Reservoir Network with Structural Plasticity for Human Activity Recognition
Abdullah M. Zyarah, Alaa M. Abdul-Hadi, Dhireesha Kudithipudi
TL;DR
This work addresses edge-time-series processing under tight resource constraints by implementing a custom ESN-based neuromorphic chip with on-chip learning and structural plasticity. It introduces neurogenesis-enabled reservoir growth, LFSR-based random weights, and SGD-driven online training of the readout to maintain performance while adapting to non-stationary data. Key results show HAR accuracy of $95.95\pm0.78\%$ and prosthetic finger control accuracy of $85.24\pm2.31\%$, at throughput of $6\times 10^4$ samples/s and about $47.7$ mW power on IBM 65 nm, with robustness to noise and efficient data movement. The design demonstrates practical, low-power edge neuromorphic computing suitable for real-time HAR and prosthetic control applications.
Abstract
The unprecedented dissemination of edge devices is accompanied by a growing demand for neuromorphic chips that can process time-series data natively without cloud support. Echo state network (ESN) is a class of recurrent neural networks that can be used to identify unique patterns in time-series data and predict future events. It is known for minimal computing resource requirements and fast training, owing to the use of linear optimization solely at the readout stage.
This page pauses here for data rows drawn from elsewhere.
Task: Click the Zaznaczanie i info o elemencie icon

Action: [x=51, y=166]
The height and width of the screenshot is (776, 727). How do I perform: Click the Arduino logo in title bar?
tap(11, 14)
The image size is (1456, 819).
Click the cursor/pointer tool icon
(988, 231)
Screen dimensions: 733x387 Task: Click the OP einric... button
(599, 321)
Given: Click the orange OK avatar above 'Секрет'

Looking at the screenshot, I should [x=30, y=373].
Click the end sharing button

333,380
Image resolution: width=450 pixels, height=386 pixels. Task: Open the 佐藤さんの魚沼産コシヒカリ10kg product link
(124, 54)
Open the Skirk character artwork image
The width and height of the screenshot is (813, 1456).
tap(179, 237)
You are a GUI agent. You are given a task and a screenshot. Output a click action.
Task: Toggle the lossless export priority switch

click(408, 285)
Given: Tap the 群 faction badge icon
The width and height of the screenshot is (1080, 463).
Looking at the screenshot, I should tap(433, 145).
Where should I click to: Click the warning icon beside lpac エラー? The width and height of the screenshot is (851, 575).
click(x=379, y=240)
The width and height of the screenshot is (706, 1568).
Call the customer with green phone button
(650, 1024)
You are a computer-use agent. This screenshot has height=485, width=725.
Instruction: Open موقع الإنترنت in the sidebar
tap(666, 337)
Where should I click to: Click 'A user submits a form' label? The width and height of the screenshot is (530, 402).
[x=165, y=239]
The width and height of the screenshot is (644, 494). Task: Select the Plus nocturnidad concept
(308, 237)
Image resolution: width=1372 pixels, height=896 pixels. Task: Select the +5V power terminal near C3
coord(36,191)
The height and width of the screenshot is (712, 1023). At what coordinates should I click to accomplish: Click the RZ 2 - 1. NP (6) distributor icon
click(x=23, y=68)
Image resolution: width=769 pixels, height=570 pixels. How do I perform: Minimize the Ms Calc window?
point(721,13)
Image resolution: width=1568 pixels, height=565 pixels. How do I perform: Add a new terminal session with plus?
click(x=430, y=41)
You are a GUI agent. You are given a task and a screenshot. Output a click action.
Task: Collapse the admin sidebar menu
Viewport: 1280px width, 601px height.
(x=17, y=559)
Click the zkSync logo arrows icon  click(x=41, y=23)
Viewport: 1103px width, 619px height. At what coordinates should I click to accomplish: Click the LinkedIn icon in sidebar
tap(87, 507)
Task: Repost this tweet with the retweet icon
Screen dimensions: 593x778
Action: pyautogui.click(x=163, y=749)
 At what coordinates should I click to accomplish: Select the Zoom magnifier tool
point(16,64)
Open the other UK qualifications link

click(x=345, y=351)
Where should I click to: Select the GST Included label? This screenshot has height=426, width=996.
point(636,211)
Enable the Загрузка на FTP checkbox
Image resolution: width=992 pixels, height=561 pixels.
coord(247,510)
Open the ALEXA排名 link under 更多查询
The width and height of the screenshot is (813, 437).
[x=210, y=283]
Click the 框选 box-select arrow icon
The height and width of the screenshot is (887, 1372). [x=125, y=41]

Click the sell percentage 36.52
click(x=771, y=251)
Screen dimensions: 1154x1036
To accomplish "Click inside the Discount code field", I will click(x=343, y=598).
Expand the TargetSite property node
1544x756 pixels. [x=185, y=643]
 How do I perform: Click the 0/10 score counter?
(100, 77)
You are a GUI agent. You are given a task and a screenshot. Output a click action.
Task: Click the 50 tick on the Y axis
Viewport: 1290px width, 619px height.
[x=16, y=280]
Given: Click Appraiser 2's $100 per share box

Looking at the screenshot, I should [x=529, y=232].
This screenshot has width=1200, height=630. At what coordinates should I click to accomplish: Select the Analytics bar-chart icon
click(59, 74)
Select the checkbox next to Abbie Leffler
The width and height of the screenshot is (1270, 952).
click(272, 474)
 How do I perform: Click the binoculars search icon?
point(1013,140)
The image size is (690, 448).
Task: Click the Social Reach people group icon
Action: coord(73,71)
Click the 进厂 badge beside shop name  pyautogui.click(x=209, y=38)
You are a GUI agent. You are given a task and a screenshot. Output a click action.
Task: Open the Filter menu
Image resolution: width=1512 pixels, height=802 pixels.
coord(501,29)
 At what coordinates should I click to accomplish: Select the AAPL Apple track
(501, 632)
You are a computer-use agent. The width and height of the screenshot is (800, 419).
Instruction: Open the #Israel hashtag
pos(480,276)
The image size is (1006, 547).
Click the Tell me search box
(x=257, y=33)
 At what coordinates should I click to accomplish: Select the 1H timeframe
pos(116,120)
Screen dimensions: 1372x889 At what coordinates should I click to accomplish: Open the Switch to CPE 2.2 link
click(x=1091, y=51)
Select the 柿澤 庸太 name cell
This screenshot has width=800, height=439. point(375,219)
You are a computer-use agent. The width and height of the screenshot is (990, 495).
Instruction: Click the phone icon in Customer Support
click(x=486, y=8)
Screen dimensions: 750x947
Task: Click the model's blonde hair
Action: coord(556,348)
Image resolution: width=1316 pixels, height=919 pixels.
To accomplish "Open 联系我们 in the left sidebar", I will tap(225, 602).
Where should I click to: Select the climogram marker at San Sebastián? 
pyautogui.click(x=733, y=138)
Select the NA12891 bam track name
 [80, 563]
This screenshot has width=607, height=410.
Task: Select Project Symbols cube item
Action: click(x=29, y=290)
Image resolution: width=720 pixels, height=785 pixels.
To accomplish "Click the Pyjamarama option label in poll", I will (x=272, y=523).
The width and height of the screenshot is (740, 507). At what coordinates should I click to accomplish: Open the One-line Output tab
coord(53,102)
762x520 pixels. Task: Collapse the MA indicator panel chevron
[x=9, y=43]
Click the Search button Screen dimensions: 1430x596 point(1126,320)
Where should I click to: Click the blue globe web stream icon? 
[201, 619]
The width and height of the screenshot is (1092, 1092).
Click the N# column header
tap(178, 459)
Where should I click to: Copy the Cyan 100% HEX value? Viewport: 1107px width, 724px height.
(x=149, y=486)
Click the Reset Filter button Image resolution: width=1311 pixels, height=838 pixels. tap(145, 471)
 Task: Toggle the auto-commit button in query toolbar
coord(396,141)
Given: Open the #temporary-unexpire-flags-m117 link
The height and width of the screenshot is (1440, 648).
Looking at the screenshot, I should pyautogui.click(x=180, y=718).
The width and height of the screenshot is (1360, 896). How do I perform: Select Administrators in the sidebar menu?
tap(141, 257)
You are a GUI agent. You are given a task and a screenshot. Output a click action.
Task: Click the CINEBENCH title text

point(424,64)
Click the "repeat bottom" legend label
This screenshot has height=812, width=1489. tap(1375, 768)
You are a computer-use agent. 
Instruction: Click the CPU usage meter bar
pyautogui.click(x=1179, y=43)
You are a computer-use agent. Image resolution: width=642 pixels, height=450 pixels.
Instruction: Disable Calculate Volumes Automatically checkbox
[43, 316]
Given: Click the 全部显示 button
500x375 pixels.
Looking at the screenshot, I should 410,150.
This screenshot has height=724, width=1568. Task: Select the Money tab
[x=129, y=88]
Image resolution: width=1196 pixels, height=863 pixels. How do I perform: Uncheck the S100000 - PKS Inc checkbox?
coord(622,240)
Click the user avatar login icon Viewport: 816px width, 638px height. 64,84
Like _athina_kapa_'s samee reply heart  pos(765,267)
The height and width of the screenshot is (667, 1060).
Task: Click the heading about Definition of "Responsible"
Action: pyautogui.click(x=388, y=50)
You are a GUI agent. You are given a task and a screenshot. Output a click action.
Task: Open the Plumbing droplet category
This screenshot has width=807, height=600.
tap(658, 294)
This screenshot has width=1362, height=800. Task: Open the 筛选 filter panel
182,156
In this work, a custom-design neuromorphic chip based on ESN targeting edge devices is proposed. The proposed system supports various learning mechanisms, including structural plasticity and synaptic plasticity, locally on-chip. This provides the network with an additional degree of freedom to continuously learn, adapt, and alter its structure and sparsity level, ensuring high performance and continuous stability. We demonstrate the performance of the proposed system as well as its robustness to noise against real-world time-series datasets while considering various topologies of data movement. An average accuracy of 95.95% and 85.24% are achieved on human activity recognition and prosthetic finger control, respectively. We also illustrate that the proposed system offers a throughput of 6x10^4 samples/sec with a power consumption of 47.7mW on a 65nm IBM process.